═══ Document text ═══

‘I will order the Navy to replace Channel ferries’: Defence Secretary Gavin Williamson invokes Dunkirk spirit for a No Deal Brexit
- Transport Secretary Chris Grayling signed £108m of ferry contract in December
- But they only increase capacity by 8% and a no deal Brexit would require 20%
- Williamson has said he can provide whatever ships can be spared by the Navy
The Royal Navy could be pressed into action to ferry vital supplies across the Channel in the event of a No Deal Brexit, Government sources have told The Mail on Sunday.
According to a secret contingency planning document which was circulating around Whitehall last week, Transport Secretary Chris Grayling has failed to increase the ferry capacity between the UK and France by the 20 per cent required to ‘avoid a threat to life and limb’.
Mr Grayling signed £108 million of contracts in December with new ferry companies in an attempt to ease the pressure on Dover if the UK leaves the EU without a deal and the main ports are too gridlocked for enough food, water and medical supplies to get through to the UK.
Defence Secretary Gavin Williamson has said that he can provide whatever ships can be spared by the Navy to help Transport Secretary Chris Grayling prepare for No Deal
But the document states that his ferry contracts have only increased capacity by 8 per cent.
A Government source said: ‘Its not enough. We are particularly worried about radioactive isotopes for cancer treatments, which have a short half-life’.

═══ Material shown ═══

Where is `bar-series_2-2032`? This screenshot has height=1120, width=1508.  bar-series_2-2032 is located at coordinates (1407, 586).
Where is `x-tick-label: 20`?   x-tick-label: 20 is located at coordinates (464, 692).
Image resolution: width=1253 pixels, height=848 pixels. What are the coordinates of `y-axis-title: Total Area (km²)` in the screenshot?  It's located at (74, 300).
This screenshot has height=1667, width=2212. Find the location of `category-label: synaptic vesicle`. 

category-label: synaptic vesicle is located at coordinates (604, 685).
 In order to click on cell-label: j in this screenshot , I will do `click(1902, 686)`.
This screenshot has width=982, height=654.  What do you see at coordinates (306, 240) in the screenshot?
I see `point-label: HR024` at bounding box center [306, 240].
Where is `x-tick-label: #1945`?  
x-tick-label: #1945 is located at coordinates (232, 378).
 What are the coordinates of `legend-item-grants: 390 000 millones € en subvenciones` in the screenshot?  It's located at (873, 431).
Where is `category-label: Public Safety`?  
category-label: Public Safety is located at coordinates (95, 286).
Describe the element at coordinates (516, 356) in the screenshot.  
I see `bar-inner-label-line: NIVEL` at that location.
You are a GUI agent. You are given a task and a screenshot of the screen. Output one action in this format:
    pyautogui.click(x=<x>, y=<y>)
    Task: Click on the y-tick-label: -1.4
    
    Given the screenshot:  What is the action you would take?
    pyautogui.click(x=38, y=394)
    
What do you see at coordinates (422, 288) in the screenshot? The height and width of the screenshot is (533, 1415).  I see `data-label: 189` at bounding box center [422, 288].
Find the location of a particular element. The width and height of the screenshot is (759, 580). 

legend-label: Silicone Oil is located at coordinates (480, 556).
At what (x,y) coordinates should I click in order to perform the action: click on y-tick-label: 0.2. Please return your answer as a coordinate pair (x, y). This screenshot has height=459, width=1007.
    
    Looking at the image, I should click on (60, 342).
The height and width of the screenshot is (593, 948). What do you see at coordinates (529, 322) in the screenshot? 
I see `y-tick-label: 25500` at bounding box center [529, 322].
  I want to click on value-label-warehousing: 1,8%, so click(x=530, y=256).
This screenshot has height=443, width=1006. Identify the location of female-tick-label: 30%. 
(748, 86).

═══

Copy word for word the part of the article on Navy ships and Channel ferries that opens with the words containing "Defence Secretary Gavin Williamson has" and closes with "a short half-life’.". The items are separate material and have no connection to the article on Navy ships and Channel ferries.

Exercise output:
Defence Secretary Gavin Williamson has said that he can provide whatever ships can be spared by the Navy to help Transport Secretary Chris Grayling prepare for No Deal
But the document states that his ferry contracts have only increased capacity by 8 per cent.
A Government source said: ‘Its not enough. We are particularly worried about radioactive isotopes for cancer treatments, which have a short half-life’.